### Work instruction:
For each line of the data below, copy it if it holds the word "Viewport".

### Records supplied:
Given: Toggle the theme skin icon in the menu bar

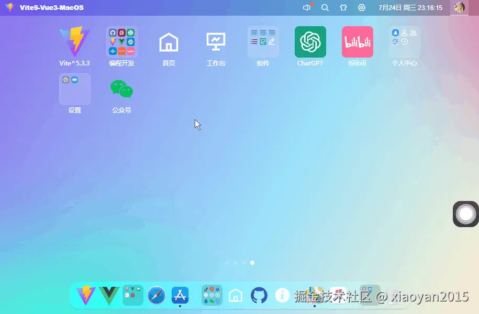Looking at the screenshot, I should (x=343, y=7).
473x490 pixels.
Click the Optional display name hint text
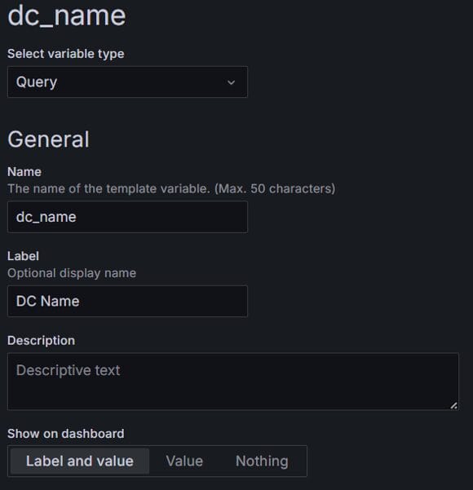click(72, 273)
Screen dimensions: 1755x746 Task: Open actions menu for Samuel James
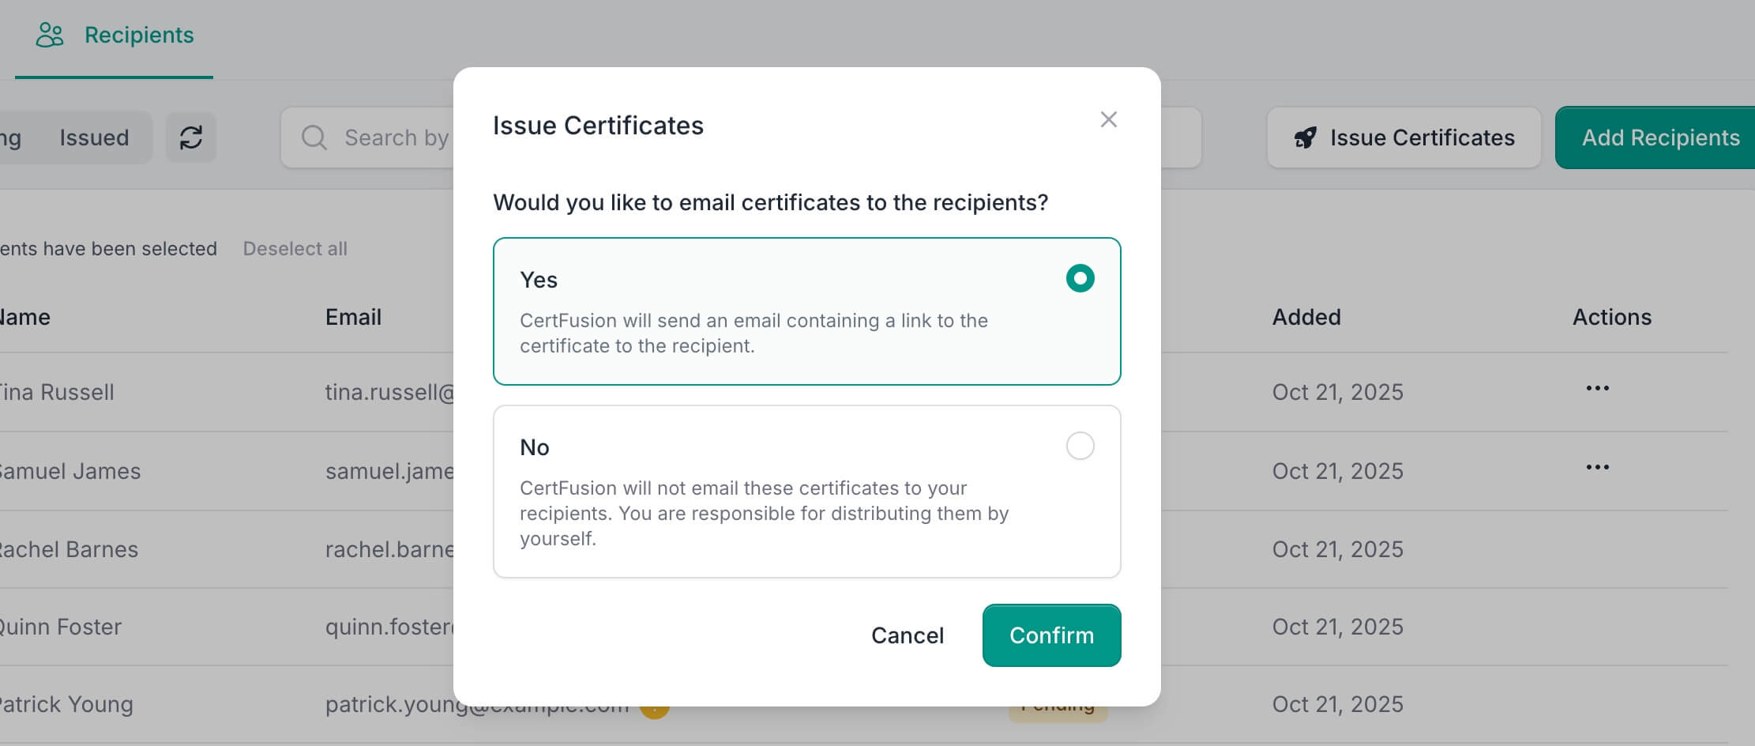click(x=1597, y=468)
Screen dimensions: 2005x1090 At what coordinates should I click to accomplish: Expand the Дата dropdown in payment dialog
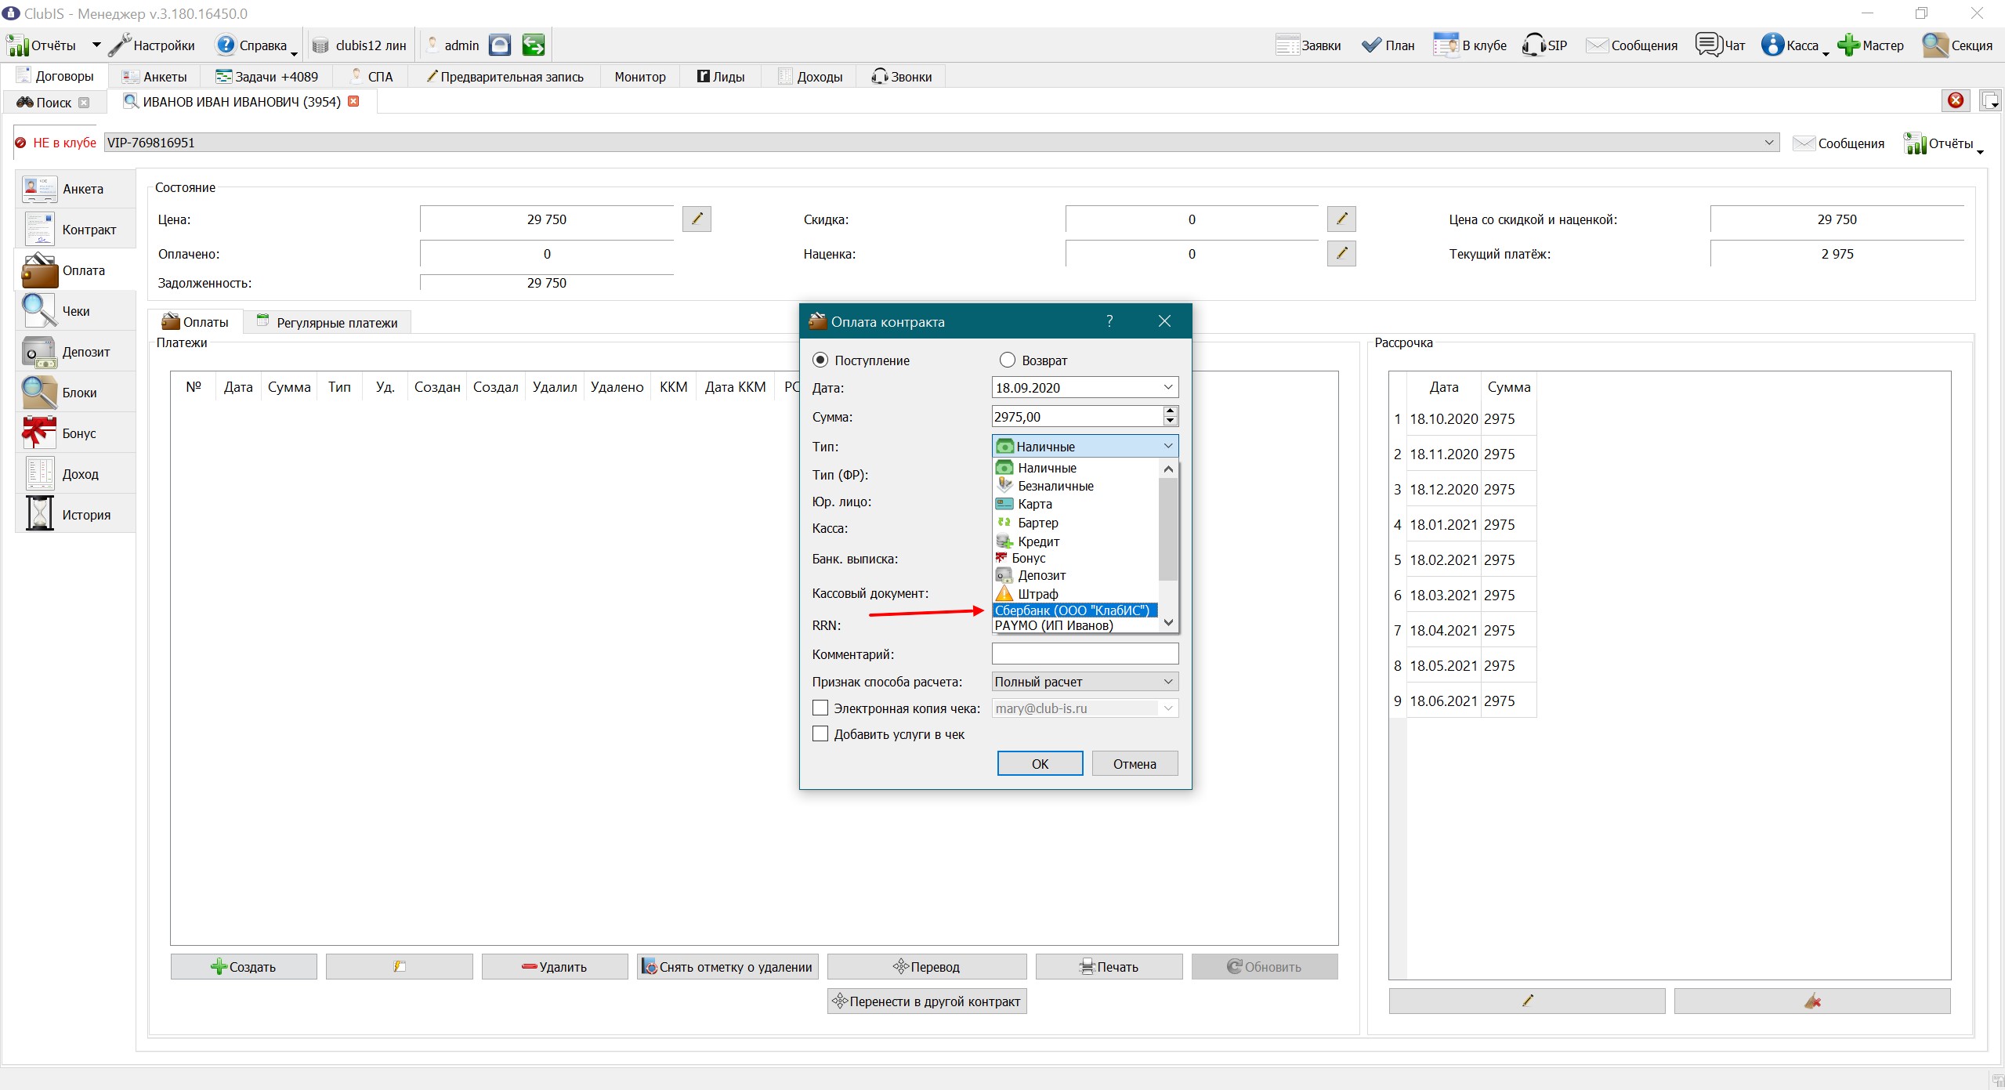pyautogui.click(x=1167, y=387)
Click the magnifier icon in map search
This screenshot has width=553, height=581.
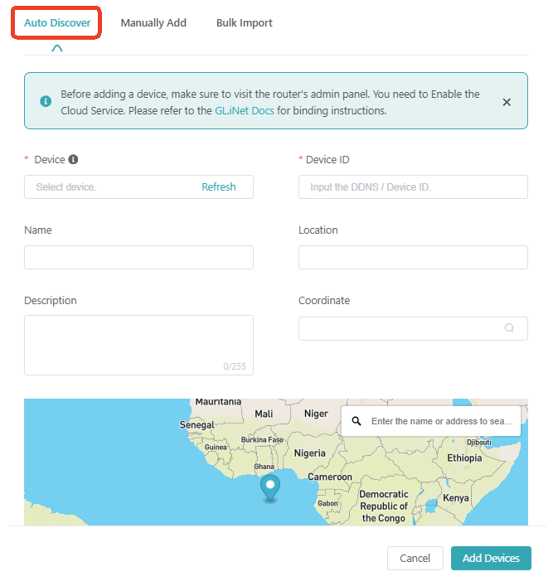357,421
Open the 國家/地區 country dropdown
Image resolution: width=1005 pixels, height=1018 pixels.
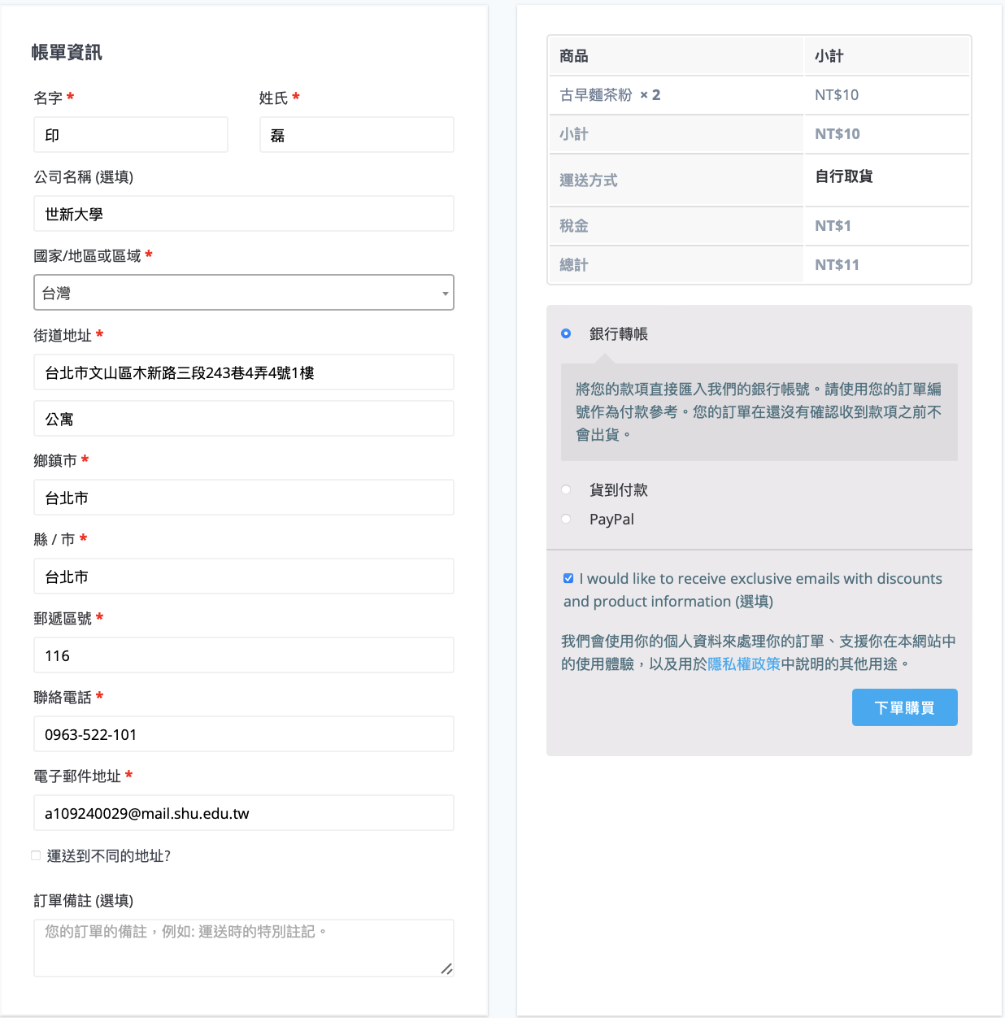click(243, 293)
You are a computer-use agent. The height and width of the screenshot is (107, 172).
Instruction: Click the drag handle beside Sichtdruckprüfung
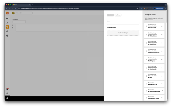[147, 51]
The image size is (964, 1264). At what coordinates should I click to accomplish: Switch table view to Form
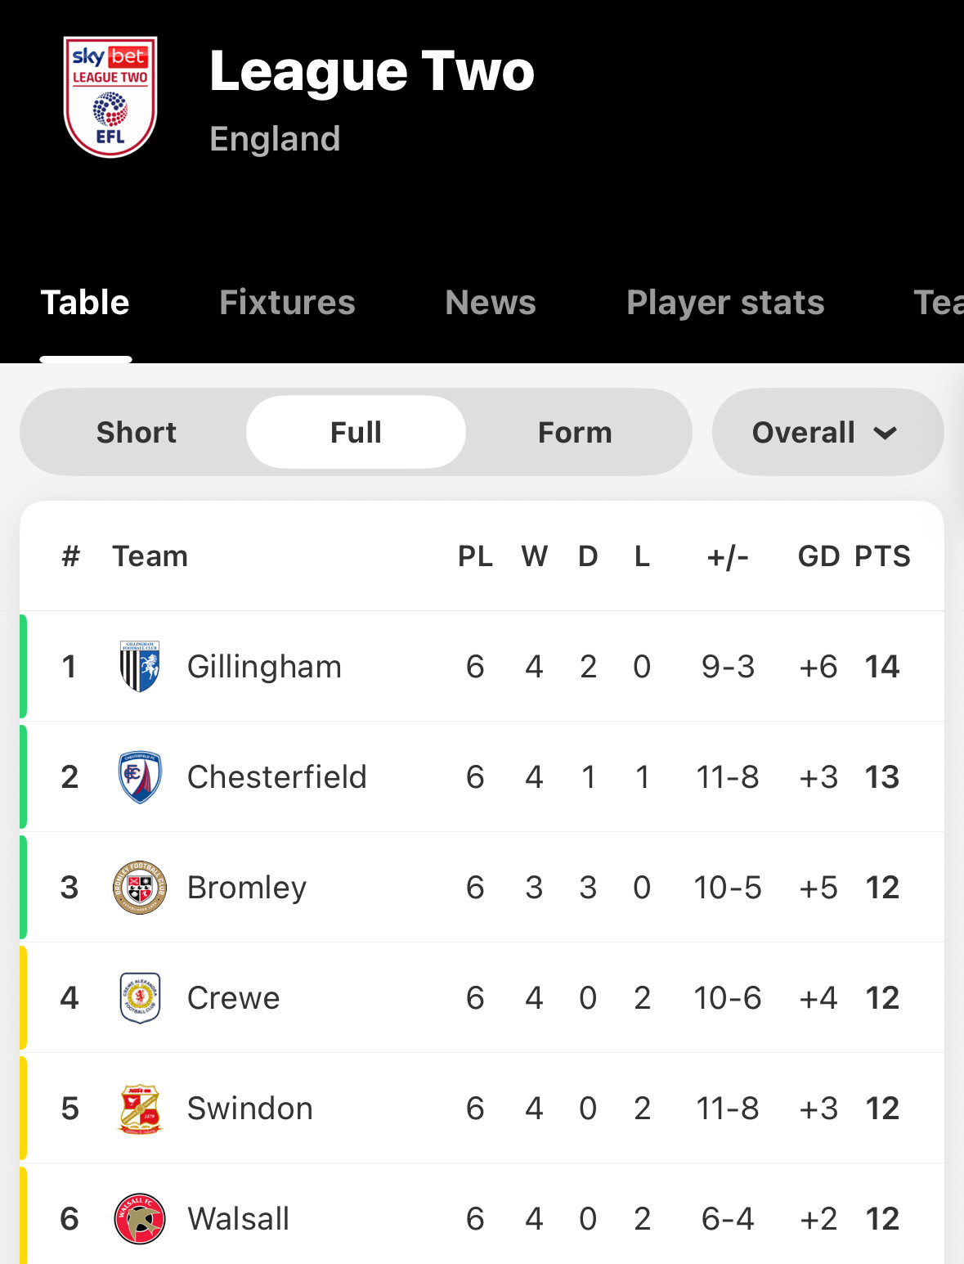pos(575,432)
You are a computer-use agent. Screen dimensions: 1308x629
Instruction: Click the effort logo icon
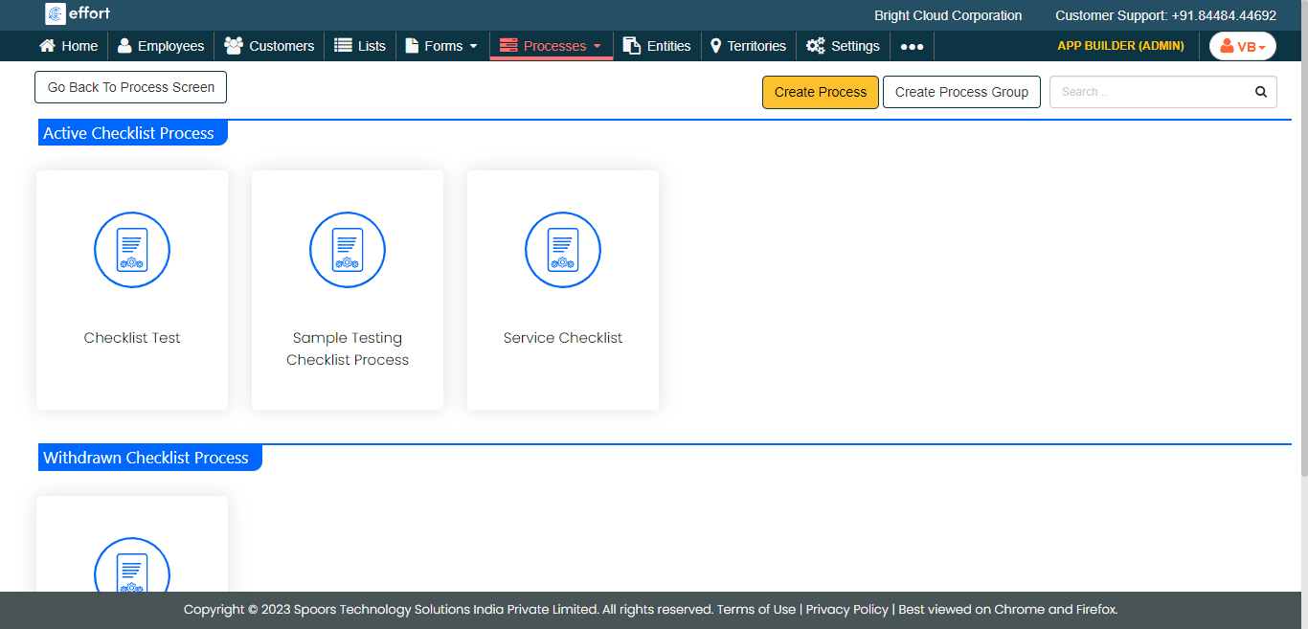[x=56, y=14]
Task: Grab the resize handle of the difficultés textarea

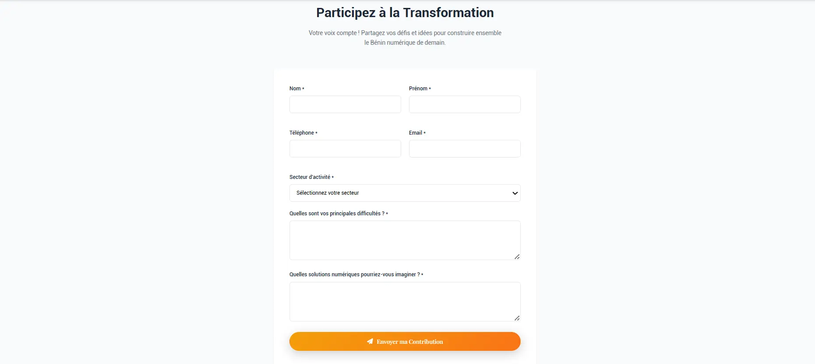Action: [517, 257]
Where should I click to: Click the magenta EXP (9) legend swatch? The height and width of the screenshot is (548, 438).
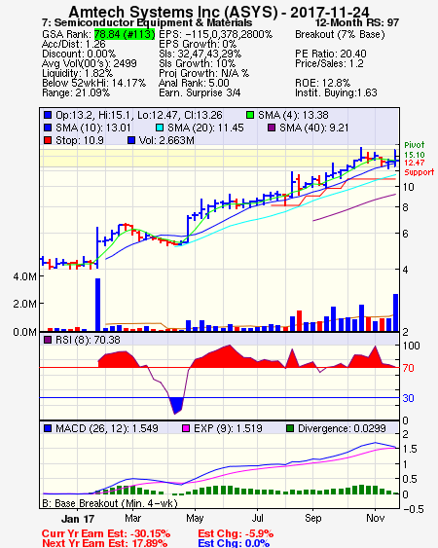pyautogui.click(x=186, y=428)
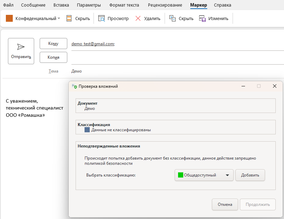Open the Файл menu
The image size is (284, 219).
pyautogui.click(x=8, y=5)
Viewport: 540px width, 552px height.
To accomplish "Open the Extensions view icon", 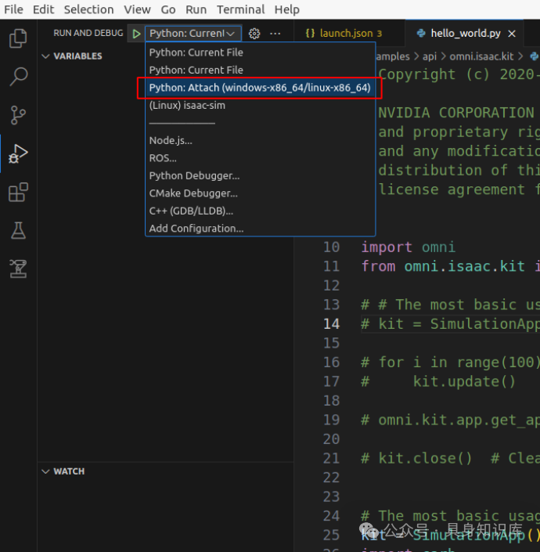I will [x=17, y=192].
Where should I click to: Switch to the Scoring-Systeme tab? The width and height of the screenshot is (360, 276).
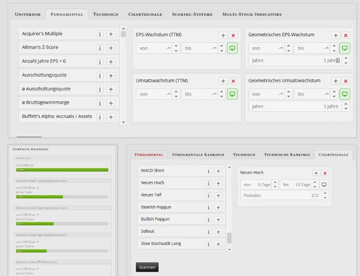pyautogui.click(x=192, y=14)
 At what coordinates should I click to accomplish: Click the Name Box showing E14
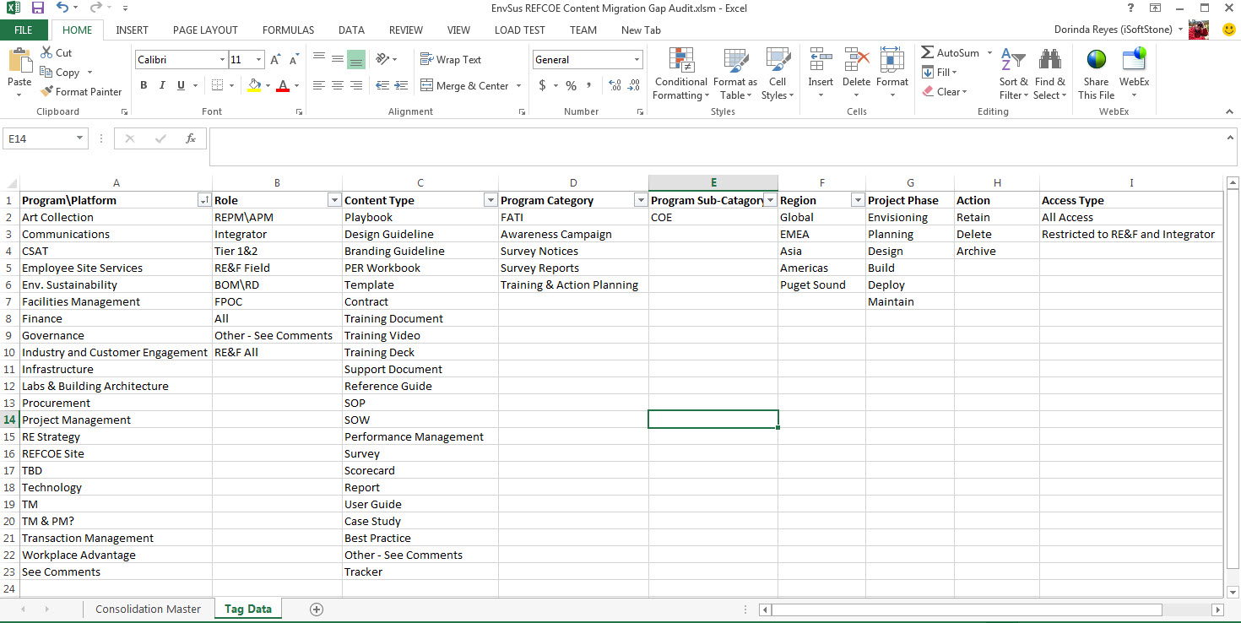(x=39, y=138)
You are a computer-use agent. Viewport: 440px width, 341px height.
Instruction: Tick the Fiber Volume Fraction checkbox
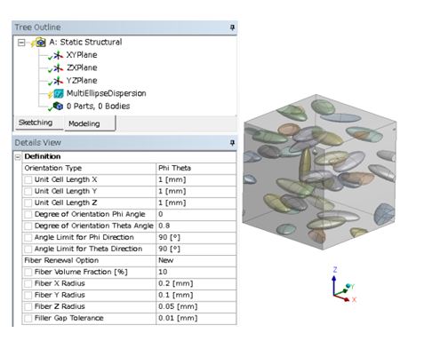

### Task output:
Viewport: 540px width, 552px height.
You are a computer-use agent. Viewport: 440px width, 341px height.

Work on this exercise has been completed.